- _REQUIREMENT_
Answer these questions from the research assistant agent text:
1. Which three tools is the agent equipped with?
2. In Example 1, what is the summary in the current (bad) output based on?
3. In Example 2, which step does the agent skip?

- _QUOTED PASSAGE_
________

The Problem
You have a research assistant agent equipped with three tools: search_articles, extract_entities, and summarize. The correct workflow is a strict pipeline: search → extract entities → summarize. However, the agent frequently skips steps — it might jump directly to summarize without searching first, or skip entity extraction entirely. The result is shallow, unreliable briefs that miss key details. Your job is to enforce the three-step sequence so every research request goes through all stages in order.
Examples
Example 1
User input: Research the latest trends in AI and give me a brief
Current (bad) output: The agent calls summarize directly with the user's query, producing a generic summary based on the LLM's memory — no real search was performed and no entities were extracted.
Expected (good) output: The agent first calls search_articles("latest trends in AI"), then passes those results to extract_entities(...), and finally feeds both into summarize(...). The final output is grounded in search results with named entities.
Example 2
User input: Give me a research brief on quantum computing startups
Current (bad) output: The agent calls search_articles and then immediately summarize, skipping entity extraction. The summary lacks specific company names and key figures.

________

(Stored data)
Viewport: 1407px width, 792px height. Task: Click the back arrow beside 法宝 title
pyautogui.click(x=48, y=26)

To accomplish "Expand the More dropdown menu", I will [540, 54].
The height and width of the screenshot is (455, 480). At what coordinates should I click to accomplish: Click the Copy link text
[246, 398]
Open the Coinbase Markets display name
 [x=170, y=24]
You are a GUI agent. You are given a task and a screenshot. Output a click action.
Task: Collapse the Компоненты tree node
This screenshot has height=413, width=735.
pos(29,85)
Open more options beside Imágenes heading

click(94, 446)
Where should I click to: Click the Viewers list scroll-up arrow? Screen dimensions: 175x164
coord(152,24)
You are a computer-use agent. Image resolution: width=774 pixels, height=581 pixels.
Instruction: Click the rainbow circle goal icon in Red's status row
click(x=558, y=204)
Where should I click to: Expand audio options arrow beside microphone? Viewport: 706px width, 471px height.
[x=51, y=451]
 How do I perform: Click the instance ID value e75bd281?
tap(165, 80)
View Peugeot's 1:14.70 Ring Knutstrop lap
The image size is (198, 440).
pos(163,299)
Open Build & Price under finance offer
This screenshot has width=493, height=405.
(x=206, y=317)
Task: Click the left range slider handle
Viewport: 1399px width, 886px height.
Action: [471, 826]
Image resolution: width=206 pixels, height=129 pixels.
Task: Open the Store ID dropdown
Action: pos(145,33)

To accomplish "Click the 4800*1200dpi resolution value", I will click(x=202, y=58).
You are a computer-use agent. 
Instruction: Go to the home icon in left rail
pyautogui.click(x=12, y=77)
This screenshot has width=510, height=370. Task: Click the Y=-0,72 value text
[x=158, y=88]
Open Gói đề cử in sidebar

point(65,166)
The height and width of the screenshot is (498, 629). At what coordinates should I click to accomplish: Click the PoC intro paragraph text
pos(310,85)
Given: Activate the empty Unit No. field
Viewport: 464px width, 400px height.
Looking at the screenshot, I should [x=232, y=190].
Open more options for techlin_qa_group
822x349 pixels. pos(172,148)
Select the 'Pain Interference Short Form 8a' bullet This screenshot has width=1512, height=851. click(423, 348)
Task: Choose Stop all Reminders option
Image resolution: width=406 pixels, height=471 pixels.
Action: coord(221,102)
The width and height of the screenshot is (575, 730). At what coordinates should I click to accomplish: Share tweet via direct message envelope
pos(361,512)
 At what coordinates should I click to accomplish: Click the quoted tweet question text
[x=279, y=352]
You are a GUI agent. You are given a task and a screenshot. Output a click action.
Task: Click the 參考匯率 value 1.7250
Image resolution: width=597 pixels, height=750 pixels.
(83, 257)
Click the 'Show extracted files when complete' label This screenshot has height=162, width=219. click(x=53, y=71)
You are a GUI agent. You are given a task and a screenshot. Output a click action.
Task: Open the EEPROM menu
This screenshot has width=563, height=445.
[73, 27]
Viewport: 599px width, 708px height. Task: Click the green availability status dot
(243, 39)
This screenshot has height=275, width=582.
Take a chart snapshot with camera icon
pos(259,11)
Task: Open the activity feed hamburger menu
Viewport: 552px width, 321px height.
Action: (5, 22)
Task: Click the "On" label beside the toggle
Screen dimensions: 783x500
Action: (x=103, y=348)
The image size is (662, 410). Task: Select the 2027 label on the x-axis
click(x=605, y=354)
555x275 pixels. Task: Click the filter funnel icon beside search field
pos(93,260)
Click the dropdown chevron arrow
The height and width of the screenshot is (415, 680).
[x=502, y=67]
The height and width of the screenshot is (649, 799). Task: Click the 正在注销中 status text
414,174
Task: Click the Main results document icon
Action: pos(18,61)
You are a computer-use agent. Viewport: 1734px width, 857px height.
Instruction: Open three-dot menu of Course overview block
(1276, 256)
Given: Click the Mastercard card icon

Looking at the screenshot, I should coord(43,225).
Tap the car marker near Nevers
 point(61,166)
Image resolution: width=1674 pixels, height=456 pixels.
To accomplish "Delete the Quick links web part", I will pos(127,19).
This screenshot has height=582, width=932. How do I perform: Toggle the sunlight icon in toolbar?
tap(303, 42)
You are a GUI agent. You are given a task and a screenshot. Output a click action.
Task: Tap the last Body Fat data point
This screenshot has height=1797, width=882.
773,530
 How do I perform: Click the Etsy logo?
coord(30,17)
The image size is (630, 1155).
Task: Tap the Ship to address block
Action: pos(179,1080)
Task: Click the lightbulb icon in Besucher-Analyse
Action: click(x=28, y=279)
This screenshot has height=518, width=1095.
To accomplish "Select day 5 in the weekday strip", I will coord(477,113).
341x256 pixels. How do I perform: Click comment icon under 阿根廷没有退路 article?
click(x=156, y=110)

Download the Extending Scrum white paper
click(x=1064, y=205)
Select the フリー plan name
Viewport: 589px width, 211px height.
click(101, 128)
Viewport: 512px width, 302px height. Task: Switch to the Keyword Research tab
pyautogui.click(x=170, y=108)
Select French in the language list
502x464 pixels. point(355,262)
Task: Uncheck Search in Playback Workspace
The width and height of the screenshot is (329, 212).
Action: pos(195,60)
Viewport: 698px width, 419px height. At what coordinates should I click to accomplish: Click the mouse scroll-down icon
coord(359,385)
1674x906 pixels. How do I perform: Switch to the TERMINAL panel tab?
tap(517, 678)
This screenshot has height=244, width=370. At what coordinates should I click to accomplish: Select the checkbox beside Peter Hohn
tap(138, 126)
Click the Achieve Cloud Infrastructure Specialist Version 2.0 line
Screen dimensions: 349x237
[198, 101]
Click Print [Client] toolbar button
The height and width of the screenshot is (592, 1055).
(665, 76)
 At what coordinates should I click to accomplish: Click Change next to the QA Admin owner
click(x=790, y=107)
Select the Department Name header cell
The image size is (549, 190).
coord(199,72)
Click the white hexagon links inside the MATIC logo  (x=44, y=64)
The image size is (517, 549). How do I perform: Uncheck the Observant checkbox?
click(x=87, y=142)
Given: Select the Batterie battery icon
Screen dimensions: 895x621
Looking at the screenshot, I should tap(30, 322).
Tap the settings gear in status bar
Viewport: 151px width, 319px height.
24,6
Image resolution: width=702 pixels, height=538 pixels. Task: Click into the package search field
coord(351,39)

________

- _SOLUTION FOR THIS PROBLEM_
1. search_articles, extract_entities, and summarize
2. The LLM's memory
3. Entity extraction